** WORK REQUIRED **
Count the lines in the material below that contain the string "width", treating uppercase and lowercase as different, and reply with only the number.

** WORKING DATA **

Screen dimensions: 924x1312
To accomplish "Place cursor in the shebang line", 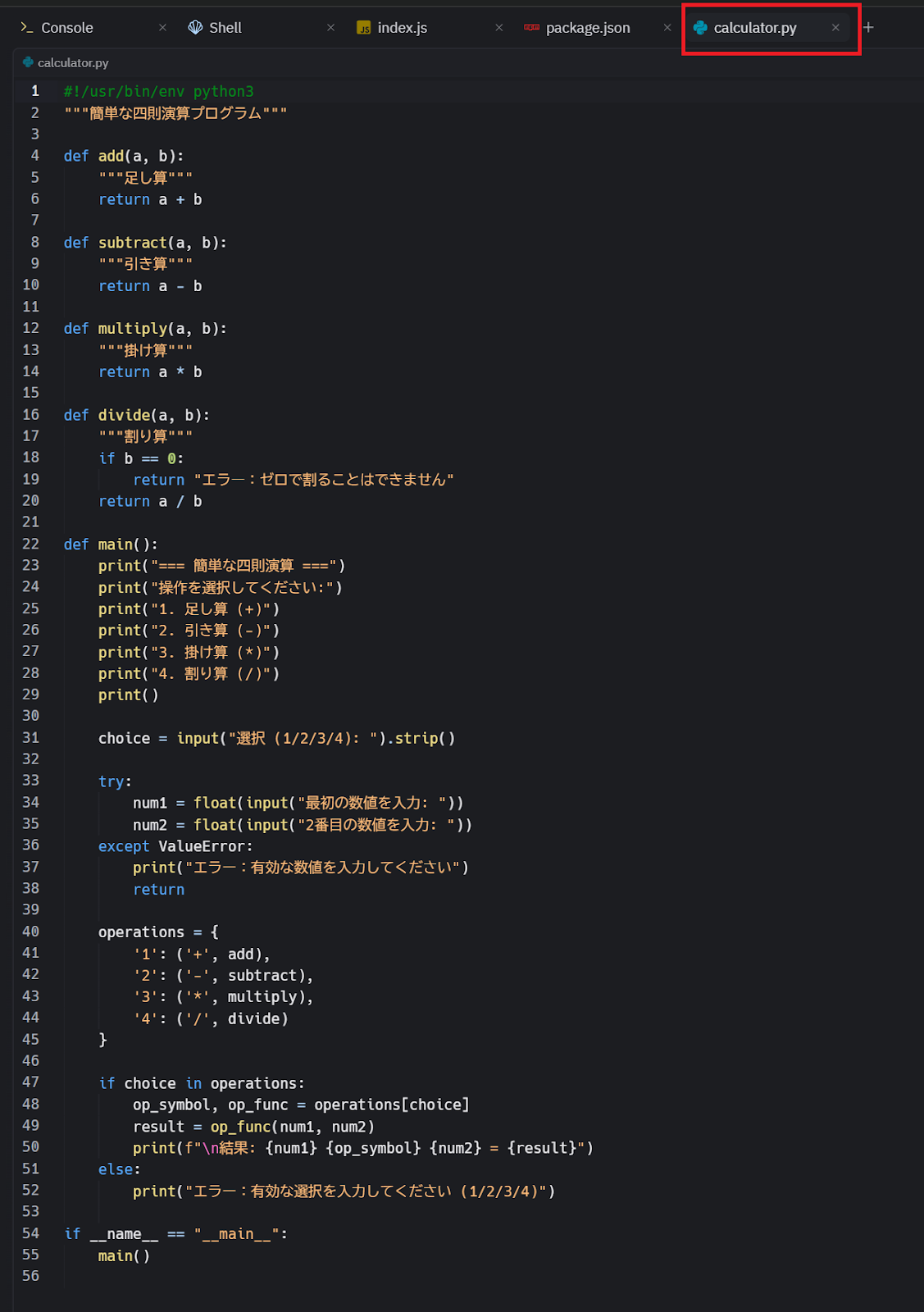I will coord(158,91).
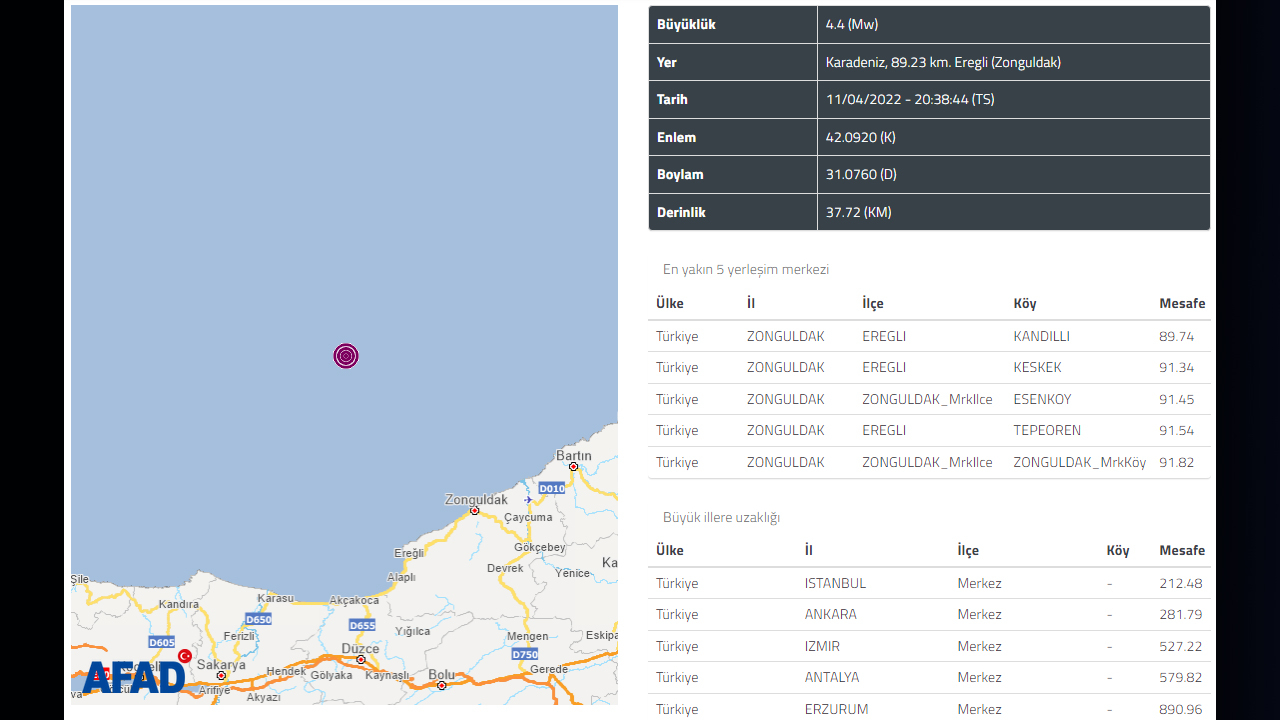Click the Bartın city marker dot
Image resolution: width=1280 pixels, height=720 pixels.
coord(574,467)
* * *
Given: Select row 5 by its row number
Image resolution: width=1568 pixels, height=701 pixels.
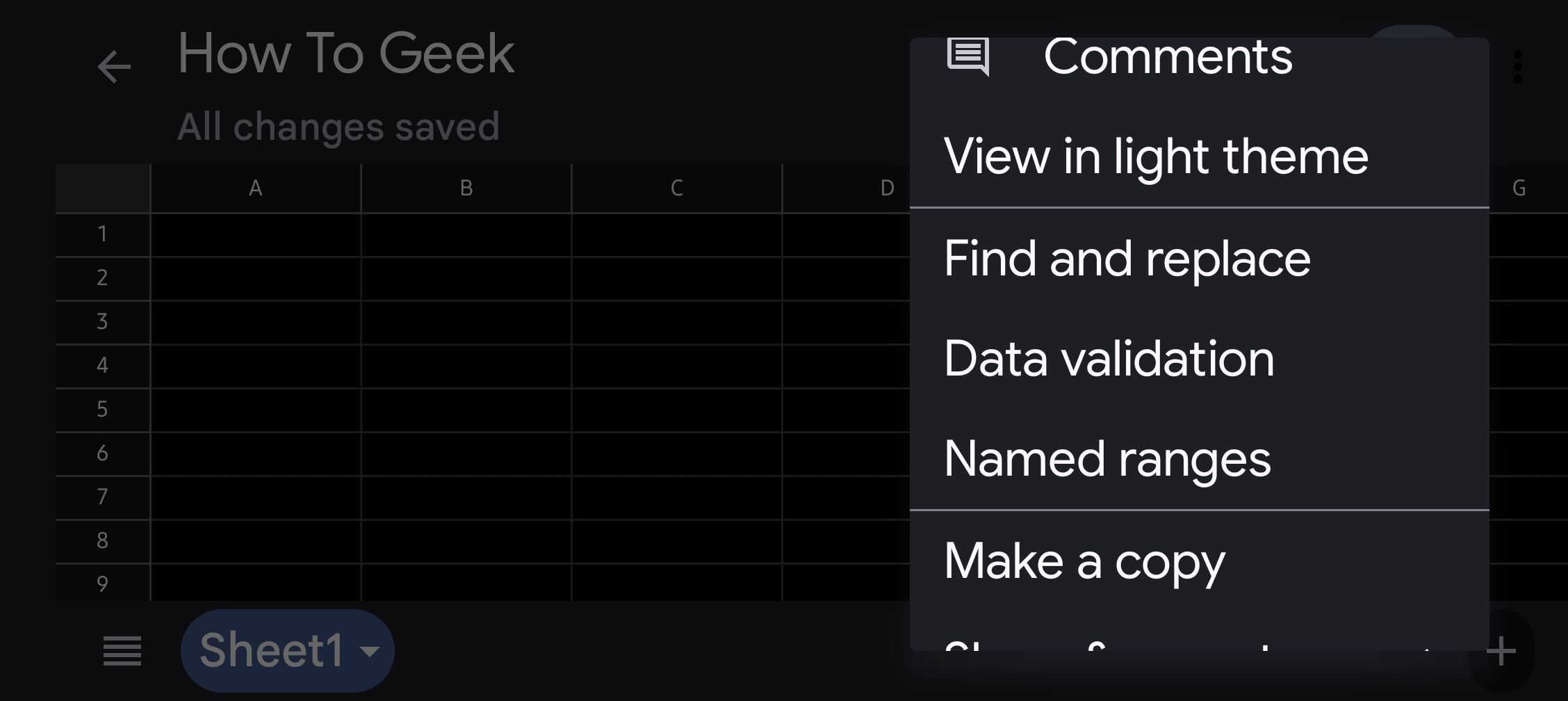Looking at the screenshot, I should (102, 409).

** COMPLETE ANSWER **
2